03/17/06
地方の独自性とは?10(関所・・通行税から関税法へ 1)
西洋の商業の発達・・・近代化は絶対王制を経由しているのに、わが国でも江戸時代には、かなりの商業の発達があったのに、日本は、封建制打破の要求にまで行かなかった原因を書いているうちに、地方自治に深入りしてしました。
徳川体制で、商人はそれ程不便に感じていなかった原因は、江戸時代中期以降は、各大名家の領国支配と言っても、今の地方自治体程度の個性しかなく、法的一体性から見れば事実上の統一国家だったから、国内流通に支障がなかったのです。
03/11/06・・2「条例の個性?2(個人情報保護法1)」のコラムで、各自治体での条例制定の実際を紹介しました。
その上に、足利時代に流行った領主ごとに設定していた関税が、信長時代に完全になくなっていたことも、大きな原因だったでしょう。
今で言えば、関税とは、外国との輸出入税のことでしょうが、足利時代に各大名、小名が自分の領地の出入りに関所を設け、出入税・・通行税を取っていたことがあるのです。

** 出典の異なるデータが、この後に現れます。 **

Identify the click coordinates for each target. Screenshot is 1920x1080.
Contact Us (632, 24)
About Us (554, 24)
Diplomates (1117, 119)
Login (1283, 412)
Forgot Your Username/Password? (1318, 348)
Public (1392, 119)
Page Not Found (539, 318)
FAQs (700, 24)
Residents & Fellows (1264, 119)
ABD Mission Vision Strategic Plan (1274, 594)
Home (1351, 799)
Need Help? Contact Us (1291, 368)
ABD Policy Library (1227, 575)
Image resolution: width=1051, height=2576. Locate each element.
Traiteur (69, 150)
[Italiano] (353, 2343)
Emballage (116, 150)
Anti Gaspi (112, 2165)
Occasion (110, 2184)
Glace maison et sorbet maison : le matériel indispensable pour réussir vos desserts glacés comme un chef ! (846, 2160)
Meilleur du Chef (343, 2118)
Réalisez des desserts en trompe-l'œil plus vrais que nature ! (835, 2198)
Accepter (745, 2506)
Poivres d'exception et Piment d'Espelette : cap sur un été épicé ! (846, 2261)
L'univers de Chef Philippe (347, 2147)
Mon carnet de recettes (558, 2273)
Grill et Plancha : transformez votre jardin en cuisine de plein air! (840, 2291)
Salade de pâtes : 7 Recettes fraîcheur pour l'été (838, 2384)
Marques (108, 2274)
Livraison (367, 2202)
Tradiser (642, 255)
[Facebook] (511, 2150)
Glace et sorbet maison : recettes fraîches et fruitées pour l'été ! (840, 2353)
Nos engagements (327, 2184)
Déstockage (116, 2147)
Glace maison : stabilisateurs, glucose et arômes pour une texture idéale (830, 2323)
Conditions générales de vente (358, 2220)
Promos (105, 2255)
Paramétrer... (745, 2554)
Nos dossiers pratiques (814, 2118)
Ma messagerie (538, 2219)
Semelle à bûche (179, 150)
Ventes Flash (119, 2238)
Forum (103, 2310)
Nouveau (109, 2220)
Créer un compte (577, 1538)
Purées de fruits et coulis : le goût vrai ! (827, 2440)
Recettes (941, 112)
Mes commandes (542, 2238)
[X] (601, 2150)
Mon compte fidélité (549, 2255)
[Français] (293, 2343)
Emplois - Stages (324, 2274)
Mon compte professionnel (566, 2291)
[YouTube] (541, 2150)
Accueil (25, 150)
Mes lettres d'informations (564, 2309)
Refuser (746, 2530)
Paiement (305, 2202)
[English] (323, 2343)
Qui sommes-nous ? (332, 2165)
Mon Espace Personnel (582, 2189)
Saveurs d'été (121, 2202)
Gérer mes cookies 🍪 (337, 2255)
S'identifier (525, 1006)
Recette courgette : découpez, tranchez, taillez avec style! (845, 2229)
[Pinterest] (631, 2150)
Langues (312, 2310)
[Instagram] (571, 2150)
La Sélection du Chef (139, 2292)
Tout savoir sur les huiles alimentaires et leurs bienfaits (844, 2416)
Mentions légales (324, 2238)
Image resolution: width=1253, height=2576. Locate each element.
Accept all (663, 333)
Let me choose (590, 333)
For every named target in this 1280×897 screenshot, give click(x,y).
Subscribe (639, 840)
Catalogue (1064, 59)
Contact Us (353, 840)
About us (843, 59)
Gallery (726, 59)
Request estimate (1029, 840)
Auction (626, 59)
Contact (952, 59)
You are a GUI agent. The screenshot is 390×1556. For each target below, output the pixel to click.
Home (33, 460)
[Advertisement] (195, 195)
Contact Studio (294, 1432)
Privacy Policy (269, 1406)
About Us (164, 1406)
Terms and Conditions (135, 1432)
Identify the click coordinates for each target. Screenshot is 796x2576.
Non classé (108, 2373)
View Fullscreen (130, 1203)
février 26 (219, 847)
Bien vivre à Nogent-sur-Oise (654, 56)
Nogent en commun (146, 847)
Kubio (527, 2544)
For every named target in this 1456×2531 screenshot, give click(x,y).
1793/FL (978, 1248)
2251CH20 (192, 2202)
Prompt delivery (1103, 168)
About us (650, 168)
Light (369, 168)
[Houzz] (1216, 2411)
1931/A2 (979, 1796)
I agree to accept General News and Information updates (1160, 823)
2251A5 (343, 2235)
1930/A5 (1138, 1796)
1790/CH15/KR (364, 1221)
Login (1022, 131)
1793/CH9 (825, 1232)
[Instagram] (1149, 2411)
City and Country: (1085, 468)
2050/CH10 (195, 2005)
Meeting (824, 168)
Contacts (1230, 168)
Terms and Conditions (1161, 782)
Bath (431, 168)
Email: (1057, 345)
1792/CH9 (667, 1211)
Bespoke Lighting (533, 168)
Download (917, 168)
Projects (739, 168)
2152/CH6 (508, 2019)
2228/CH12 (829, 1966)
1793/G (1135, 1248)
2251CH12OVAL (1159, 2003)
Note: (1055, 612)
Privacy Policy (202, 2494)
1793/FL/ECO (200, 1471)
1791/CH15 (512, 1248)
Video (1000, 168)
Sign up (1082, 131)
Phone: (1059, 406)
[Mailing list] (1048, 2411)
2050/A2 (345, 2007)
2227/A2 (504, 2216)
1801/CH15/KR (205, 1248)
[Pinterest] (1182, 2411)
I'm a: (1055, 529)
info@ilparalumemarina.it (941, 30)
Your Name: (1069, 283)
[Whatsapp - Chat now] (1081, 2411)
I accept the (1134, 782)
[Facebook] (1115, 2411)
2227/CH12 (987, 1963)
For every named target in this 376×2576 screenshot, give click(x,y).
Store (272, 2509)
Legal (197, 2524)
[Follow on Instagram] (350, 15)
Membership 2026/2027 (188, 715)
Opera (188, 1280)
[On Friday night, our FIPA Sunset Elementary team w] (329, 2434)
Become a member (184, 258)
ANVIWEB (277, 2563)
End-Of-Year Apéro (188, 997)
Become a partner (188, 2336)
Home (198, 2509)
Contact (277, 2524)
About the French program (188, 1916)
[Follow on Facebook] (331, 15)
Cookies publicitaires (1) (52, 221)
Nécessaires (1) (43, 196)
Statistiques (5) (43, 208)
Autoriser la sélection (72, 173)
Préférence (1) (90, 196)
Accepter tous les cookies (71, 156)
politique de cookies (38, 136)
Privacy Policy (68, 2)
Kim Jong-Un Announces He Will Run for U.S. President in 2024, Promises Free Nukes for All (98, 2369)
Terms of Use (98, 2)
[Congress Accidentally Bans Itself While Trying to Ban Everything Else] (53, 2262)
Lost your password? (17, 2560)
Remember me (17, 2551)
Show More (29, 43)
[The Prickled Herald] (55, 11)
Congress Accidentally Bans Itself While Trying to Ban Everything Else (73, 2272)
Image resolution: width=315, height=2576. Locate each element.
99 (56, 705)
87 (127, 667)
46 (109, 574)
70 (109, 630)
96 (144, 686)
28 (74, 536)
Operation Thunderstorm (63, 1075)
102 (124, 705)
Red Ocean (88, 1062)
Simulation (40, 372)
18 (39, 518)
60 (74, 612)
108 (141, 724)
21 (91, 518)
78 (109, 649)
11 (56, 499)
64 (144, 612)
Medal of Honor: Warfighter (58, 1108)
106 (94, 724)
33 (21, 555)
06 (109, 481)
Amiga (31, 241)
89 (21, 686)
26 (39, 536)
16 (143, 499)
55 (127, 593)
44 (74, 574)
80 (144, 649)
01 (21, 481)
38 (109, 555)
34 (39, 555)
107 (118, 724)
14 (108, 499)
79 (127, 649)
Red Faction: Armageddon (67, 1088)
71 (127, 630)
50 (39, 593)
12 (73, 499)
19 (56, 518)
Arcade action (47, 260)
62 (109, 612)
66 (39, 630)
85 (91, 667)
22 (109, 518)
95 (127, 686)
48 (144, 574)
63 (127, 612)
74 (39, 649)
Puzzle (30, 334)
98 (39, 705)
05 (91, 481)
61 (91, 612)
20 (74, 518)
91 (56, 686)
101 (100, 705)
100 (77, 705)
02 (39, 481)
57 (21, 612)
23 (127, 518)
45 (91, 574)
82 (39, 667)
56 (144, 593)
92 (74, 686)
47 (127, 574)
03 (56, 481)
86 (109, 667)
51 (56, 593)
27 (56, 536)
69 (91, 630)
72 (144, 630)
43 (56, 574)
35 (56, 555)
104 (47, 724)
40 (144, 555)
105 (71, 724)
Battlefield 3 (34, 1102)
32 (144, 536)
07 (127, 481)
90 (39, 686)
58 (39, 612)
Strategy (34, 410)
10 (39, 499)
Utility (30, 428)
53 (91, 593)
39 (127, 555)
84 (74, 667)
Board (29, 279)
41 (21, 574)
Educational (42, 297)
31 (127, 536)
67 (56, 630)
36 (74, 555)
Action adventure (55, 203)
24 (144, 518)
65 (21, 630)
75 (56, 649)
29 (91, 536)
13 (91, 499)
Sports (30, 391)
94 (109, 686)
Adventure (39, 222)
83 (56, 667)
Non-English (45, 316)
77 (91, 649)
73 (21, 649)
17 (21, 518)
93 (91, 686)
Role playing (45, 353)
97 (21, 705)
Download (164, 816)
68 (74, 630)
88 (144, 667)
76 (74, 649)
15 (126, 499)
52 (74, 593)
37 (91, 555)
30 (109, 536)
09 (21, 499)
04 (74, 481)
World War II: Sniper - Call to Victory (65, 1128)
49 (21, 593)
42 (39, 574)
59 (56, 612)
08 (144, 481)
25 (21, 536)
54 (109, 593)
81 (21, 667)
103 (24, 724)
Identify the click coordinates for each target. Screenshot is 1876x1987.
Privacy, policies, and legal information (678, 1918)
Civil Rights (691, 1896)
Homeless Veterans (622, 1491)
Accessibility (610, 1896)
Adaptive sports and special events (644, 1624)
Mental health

ホンのわずかな間にいくつも関所があって、通行に不便を来たしていたことは、ものの本に書いているのでご存知のとおりでしょう。
これを信長が撤廃してしまったのは、楽市楽座よりも、実際的に大きな影響があったでしょう。
明治の翻訳と言うか造語の妙は、明治人の語彙能力が高かっただけでなく、同じ制度の歴史がわが国にあったことが大きいのです。
明治維新で、近代国家になって、外国貿易に税金を課する際に、この歴史を思い出して「関所の税」ということで、関税と言う熟語を復活させたものでしょう。
為替については、これまでかなり書いて来ましたが、既に江戸時代に発達していましたし、株式などの用語も江戸時代に既に株仲間などの制度があったからです。
このように明治に出来たいろんな言葉は、過去にあったものや制度を応用したものが多いのですが、今のパソコンなどは、同じようなものがわが国に存在していないために、そのままの単語導入になるのでしょう。
ただし、「税」と言う漢字の意味を、02/13/06「利息3(出挙2)高利金貸しと税金の起源2」前後のコラムで説明してきましたが、関税になると少し意味がずれるのです。
禾ヘンの税は本来イネ科植物・穀物の収穫にかける税・・・所得税のことですが、関税になると、以下に説明するように、本来の所得に課税するものではなく、輸出入すること自体にかける課税です。
足利時代で言えば、1種の通行料でしょうし、近代国家の自国産業保護のための税となれば、そもそも税といえるのかと言う疑問があります。
その結果同じく国庫に帰属し、国費に使用されるところは国税同様ですが、国庫に入りさえすれば、税と言う訳では有りません。
罰金なども強制的に国庫に入りますが、税とは言わないのです。
こうしてみると、近代の関税は、収入に対して課税すると言うよりも、輸入妨害・・障壁システムとして発達してきたことが分かります。
川からと取り入れる水の流量を、調整する水門のような役割です。
この水門の上げ上げ(関税率)をどうするかが、経済政策として重要なのです。
元々関所というものは、出入を便利にするためのものではなく、出入監視システムであって、どちらかと言えば障壁システムとして発達したものですから、仕方がないと言うべきでしょうか?